Among the lines below, count those with "dimensions". Give only the number.
----- RECORDS PROVIDED -----
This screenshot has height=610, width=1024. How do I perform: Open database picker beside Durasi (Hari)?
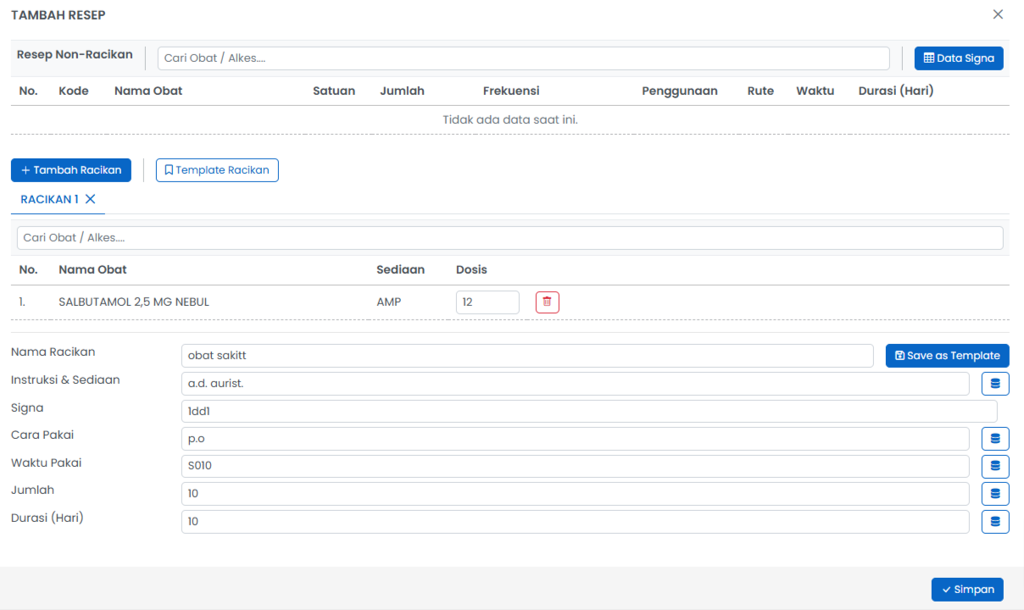995,522
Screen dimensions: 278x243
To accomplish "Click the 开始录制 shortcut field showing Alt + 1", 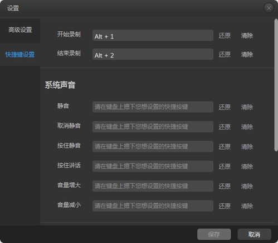I will 153,35.
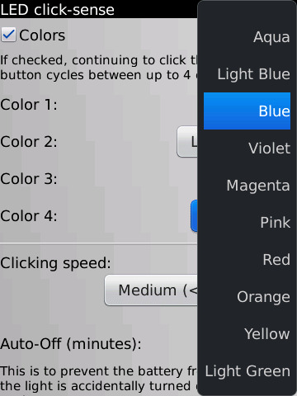This screenshot has height=396, width=297.
Task: Open the Clicking speed Medium dropdown
Action: pos(151,290)
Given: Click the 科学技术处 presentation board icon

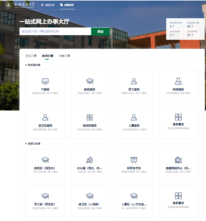Looking at the screenshot, I should click(134, 160).
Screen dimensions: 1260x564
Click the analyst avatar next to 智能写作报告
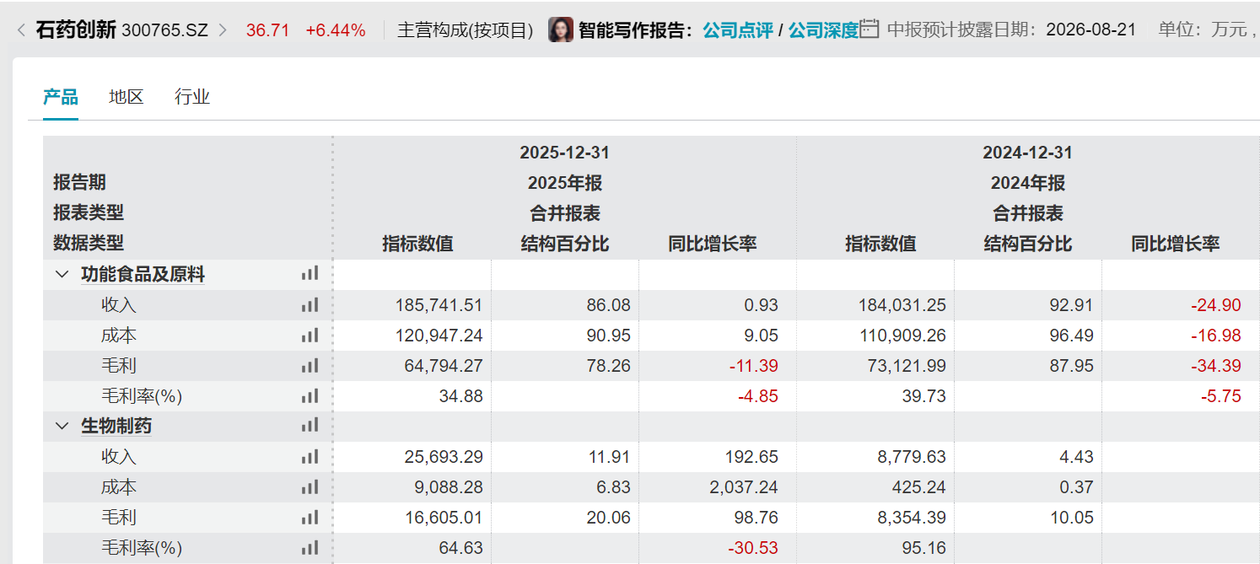tap(561, 30)
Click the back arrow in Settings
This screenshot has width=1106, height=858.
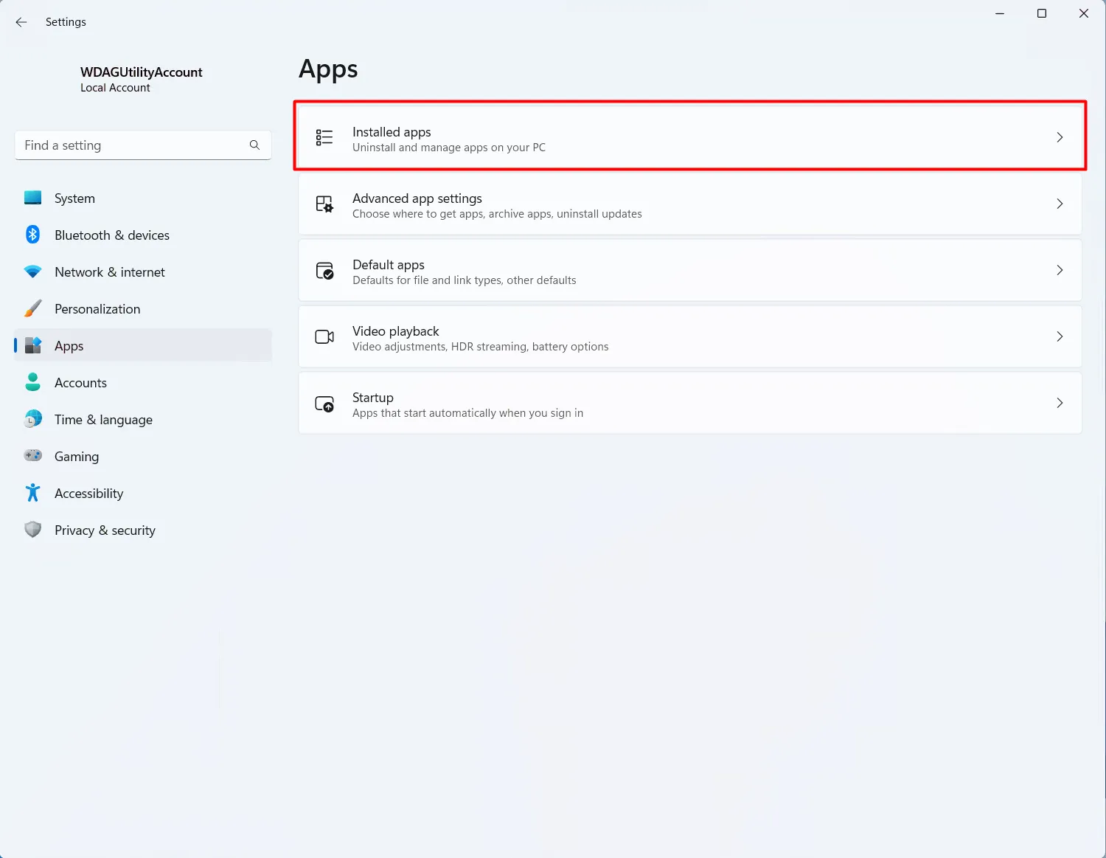[x=21, y=22]
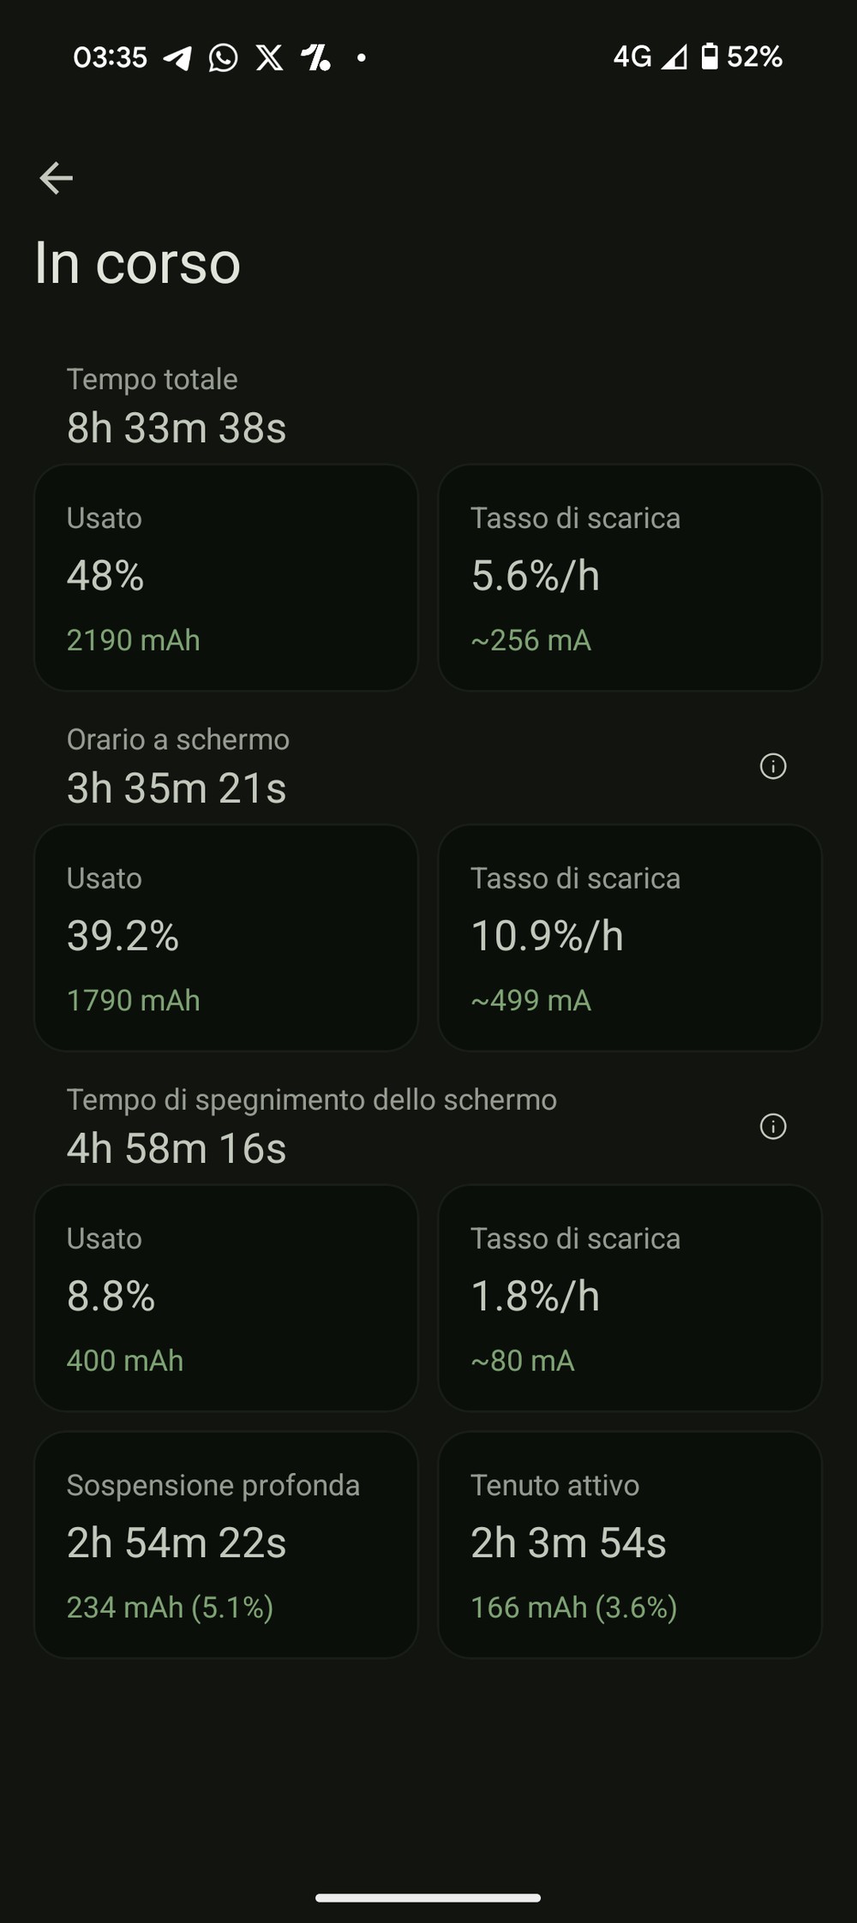Open the 10.9%/h discharge rate card
The width and height of the screenshot is (857, 1923).
pos(630,938)
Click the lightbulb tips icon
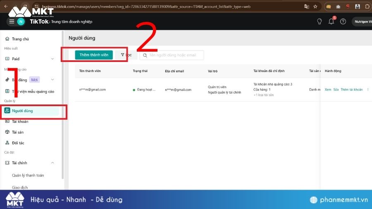Image resolution: width=372 pixels, height=209 pixels. pos(319,21)
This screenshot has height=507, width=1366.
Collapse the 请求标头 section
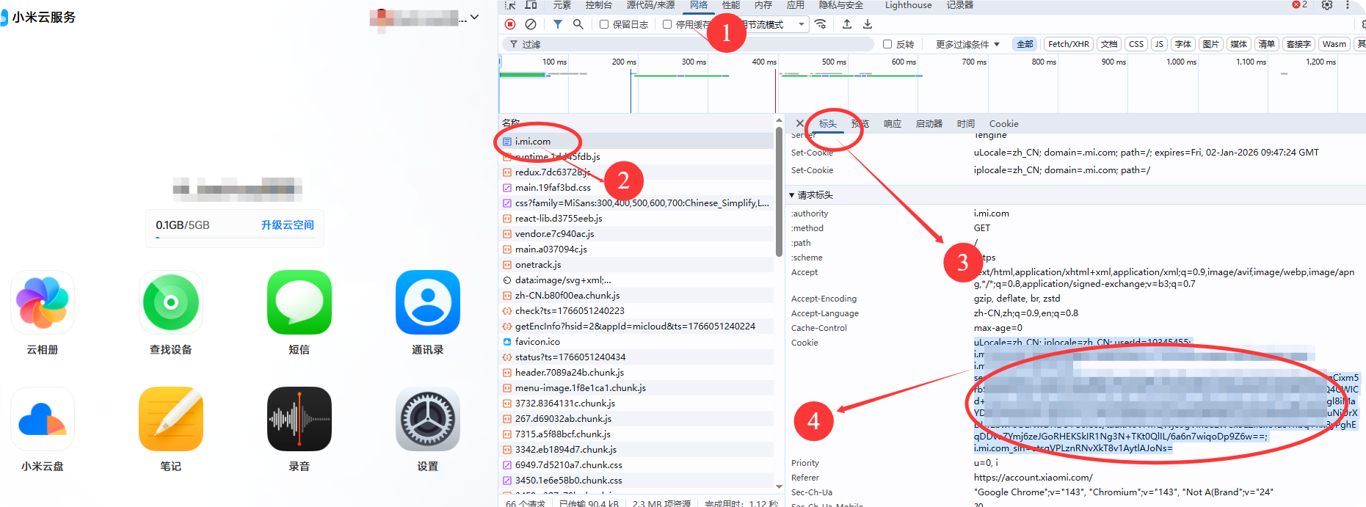[x=792, y=195]
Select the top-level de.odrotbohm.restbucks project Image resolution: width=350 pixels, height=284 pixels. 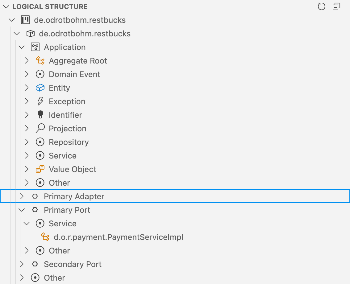pyautogui.click(x=80, y=20)
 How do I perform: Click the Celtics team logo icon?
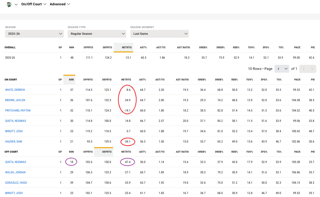click(x=9, y=4)
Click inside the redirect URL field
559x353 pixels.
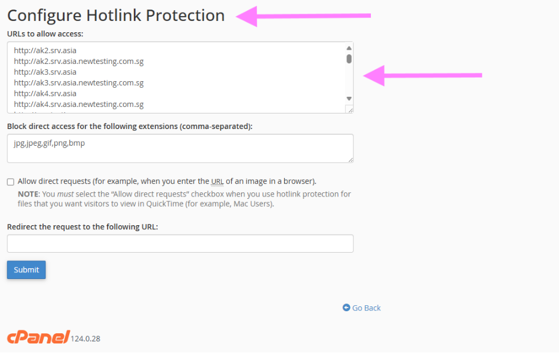(180, 244)
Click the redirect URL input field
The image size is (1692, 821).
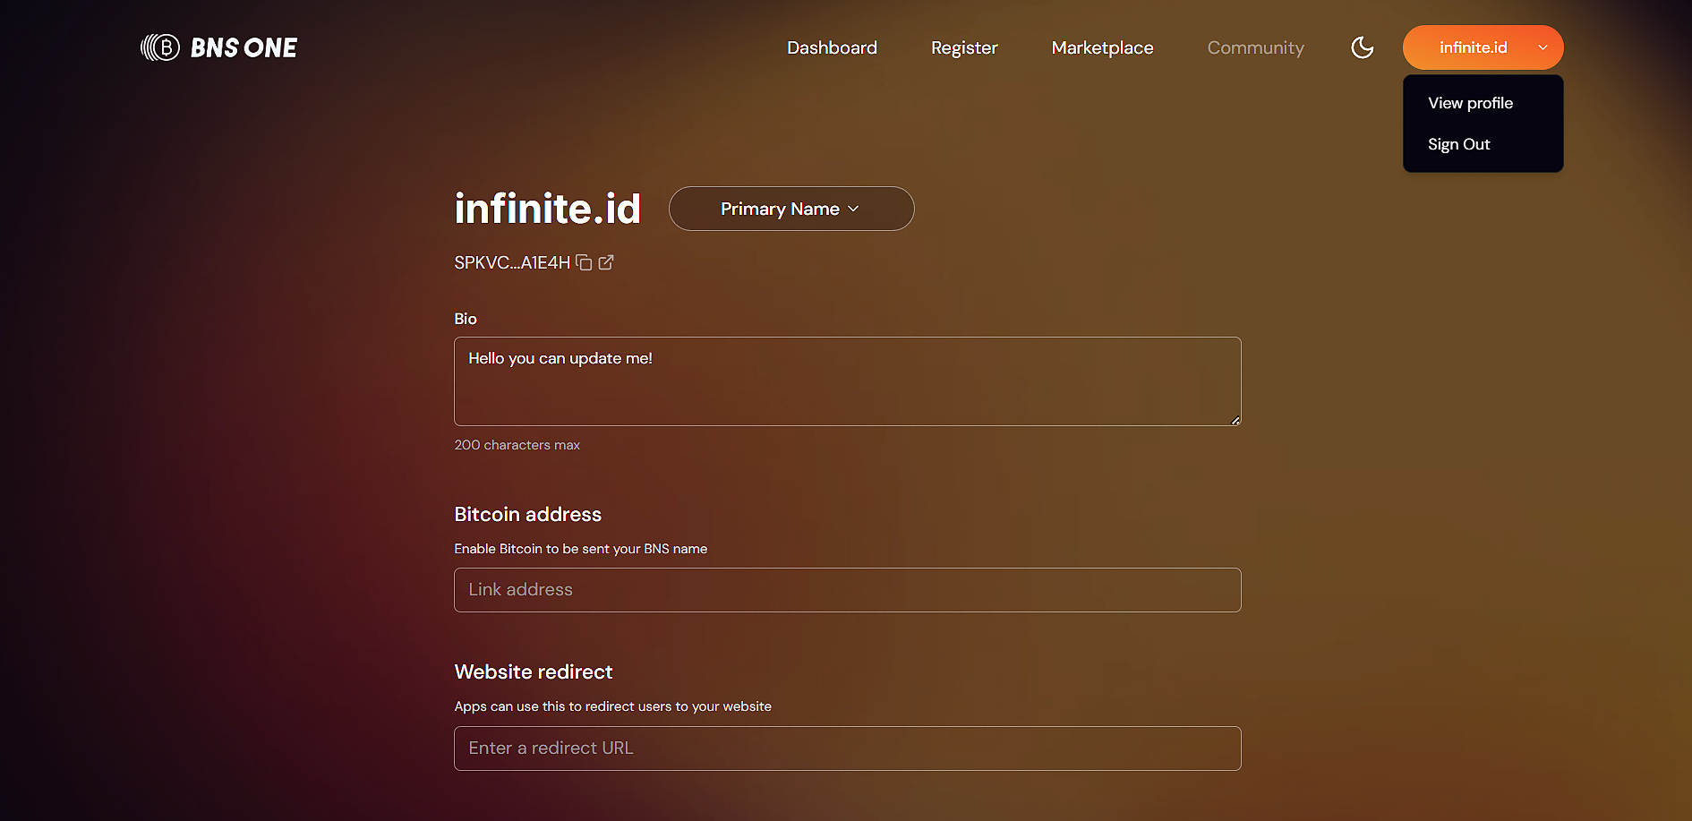pos(846,748)
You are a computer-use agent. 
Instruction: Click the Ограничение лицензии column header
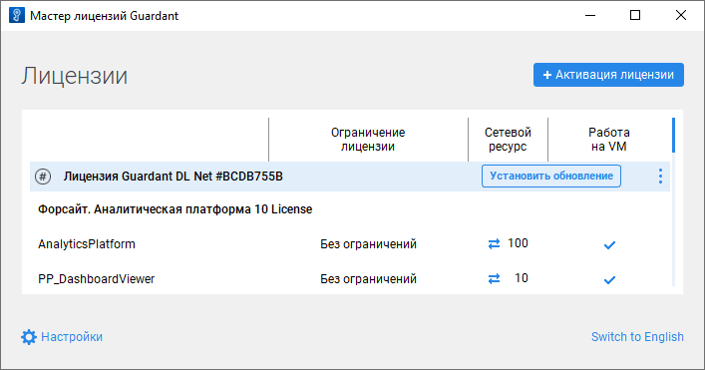coord(368,140)
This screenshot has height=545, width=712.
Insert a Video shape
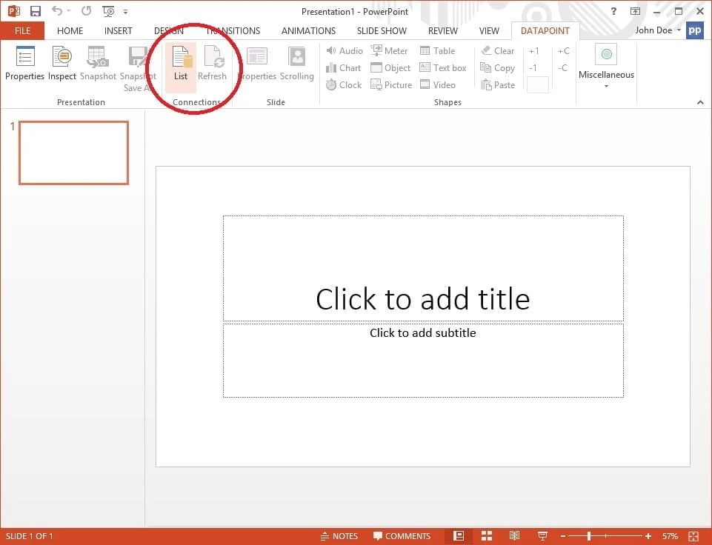(x=439, y=84)

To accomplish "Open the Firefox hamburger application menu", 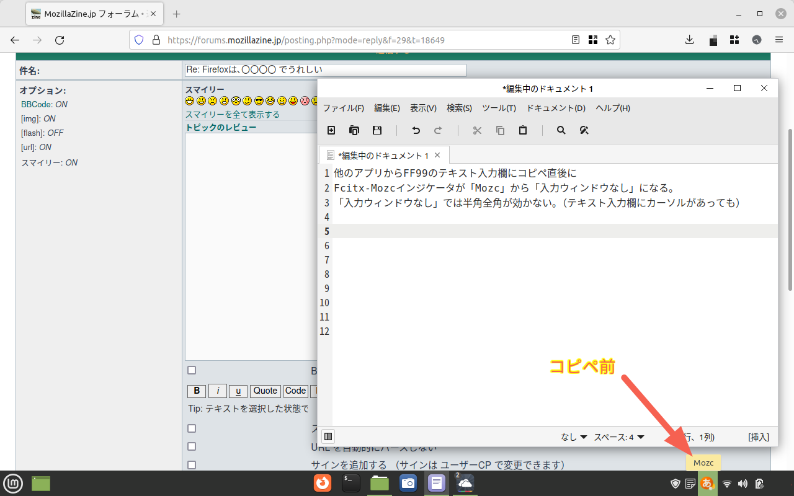I will point(779,40).
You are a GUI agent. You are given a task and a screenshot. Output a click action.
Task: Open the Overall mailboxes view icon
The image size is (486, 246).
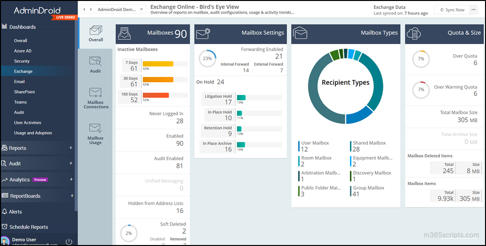pos(95,31)
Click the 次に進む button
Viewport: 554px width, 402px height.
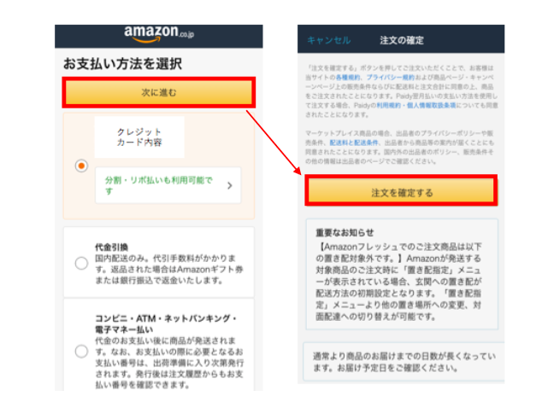pos(159,92)
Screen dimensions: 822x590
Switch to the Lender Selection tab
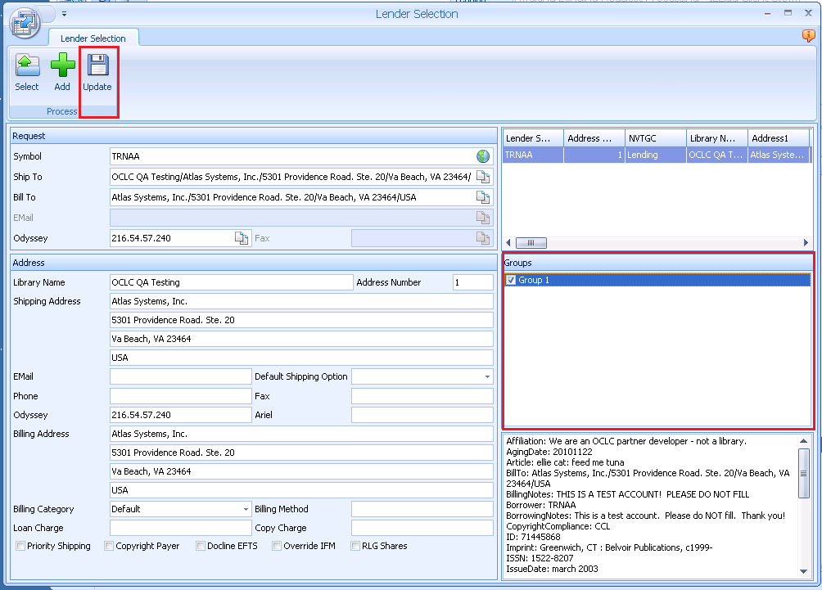[x=93, y=38]
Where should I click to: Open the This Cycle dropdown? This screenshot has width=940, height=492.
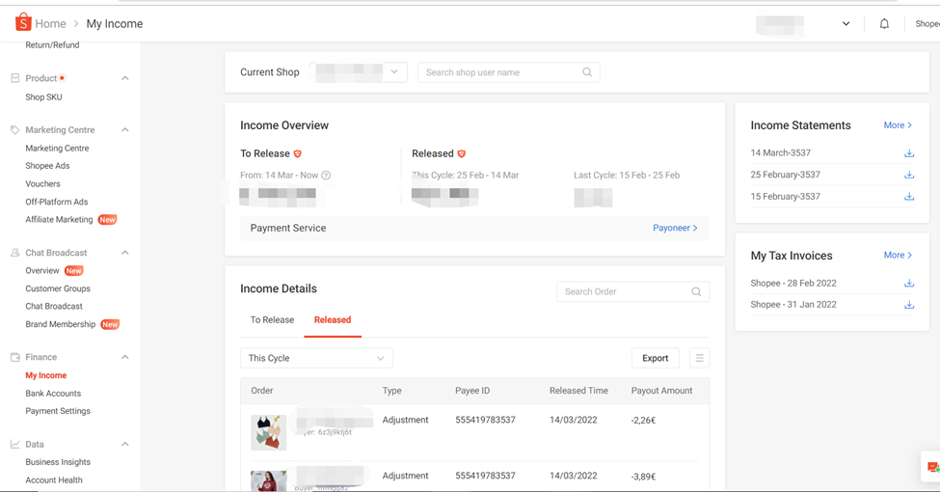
-----
- YOUR RESPONSE:
3